We are running multiple clusters.
The cluster that frequently scale-in and out sometimes fail to join the cluster.
Looking at /var/log/user-data.log, running `snap start kubelet-eks` in /etc/eks/bootstrap.sh returns fail. Looking at journalctl, it seems as that is running without specifying kubelet's arguments at all.
If I manually run /etc/eks/bootstrap.sh after the nodes are orphaned, the cluster joins just fine.
I think this is a timing issue related to the snap and argument settings.
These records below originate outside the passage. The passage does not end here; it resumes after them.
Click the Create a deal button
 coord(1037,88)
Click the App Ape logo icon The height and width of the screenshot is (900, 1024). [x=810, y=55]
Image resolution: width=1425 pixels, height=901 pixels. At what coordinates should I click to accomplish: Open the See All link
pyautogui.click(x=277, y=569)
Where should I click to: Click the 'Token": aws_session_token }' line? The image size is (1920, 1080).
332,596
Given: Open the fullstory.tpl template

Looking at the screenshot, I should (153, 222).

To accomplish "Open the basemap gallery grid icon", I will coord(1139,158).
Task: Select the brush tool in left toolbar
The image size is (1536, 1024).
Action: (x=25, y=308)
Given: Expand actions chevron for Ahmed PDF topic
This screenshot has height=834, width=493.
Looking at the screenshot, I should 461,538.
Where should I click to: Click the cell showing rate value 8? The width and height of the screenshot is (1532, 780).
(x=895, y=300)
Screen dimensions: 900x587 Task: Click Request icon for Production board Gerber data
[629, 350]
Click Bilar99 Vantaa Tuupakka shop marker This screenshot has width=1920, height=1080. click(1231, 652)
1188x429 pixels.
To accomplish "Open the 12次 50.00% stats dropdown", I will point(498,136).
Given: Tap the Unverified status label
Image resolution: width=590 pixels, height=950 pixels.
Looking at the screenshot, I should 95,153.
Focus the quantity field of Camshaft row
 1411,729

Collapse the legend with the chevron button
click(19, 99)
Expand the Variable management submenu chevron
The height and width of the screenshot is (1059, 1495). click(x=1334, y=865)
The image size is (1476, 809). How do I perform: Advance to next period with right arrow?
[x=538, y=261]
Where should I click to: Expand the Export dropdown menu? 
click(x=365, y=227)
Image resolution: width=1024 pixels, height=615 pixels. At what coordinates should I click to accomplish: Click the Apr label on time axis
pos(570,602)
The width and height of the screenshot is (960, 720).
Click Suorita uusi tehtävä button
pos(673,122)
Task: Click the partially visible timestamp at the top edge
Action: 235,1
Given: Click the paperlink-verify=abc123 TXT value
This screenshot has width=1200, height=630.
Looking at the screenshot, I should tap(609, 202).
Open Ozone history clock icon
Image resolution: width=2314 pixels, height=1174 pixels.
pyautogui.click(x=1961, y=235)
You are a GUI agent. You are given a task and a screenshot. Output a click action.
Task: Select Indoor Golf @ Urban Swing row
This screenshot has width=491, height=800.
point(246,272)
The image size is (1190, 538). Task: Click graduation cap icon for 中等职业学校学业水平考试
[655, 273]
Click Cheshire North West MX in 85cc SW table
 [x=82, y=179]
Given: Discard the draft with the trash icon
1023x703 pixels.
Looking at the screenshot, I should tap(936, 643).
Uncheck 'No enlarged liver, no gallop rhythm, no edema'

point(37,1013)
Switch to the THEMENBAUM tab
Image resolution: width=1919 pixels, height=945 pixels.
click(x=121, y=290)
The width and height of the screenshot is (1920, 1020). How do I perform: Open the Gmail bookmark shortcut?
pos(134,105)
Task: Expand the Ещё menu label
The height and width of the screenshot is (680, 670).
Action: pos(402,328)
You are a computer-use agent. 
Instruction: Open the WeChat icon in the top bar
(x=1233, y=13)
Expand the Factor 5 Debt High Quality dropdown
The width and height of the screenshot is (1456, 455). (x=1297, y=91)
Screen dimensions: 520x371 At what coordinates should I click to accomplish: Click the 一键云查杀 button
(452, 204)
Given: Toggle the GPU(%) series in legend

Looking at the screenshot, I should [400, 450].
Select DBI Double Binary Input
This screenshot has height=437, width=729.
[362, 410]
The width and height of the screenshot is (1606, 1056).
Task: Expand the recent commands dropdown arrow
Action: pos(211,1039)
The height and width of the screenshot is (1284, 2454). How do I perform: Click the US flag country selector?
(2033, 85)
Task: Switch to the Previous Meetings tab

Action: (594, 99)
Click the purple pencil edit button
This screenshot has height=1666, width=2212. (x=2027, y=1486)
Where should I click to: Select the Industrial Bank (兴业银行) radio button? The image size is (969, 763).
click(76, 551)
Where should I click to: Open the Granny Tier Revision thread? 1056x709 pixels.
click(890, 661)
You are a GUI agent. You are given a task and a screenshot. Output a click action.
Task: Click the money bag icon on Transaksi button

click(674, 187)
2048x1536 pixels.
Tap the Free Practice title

Using 1.24 AMI with ami-04c00a6fc53487c5a
Some interesting log for snap does not read argument:
kubelet-eks.daemon[935]: cat: /var/snap/kubelet-eks/92/args: No such file or directory
kubelet runs fail same errors:
kubelet-eks.daemon[889]: I0307 19:24:58.886750 889 util_unix.go:104] "Using this format as endpoint is deprecated, please consider using full url format." deprecatedFormat="" fullURLFormat="unix://"
kubelet-eks.daemon[889]: W0307 19:24:58.888995 889 clientconn.go:1331] [core] grpc:
Certains logs from journalctl:
systemd[1]: Started containerd container runtime.
systemd[1]: Started Service for snap application amazon-ssm-agent.amazon-ssm-agent.
systemd[1]: Reloading.
systemd[1]: Started Service for snap application kubelet-eks.daemon.
systemd[1]: Started snap.kubelet-eks.hook.configure.3540f36b-29a1-4974-8c41-31995a6c637e.scope.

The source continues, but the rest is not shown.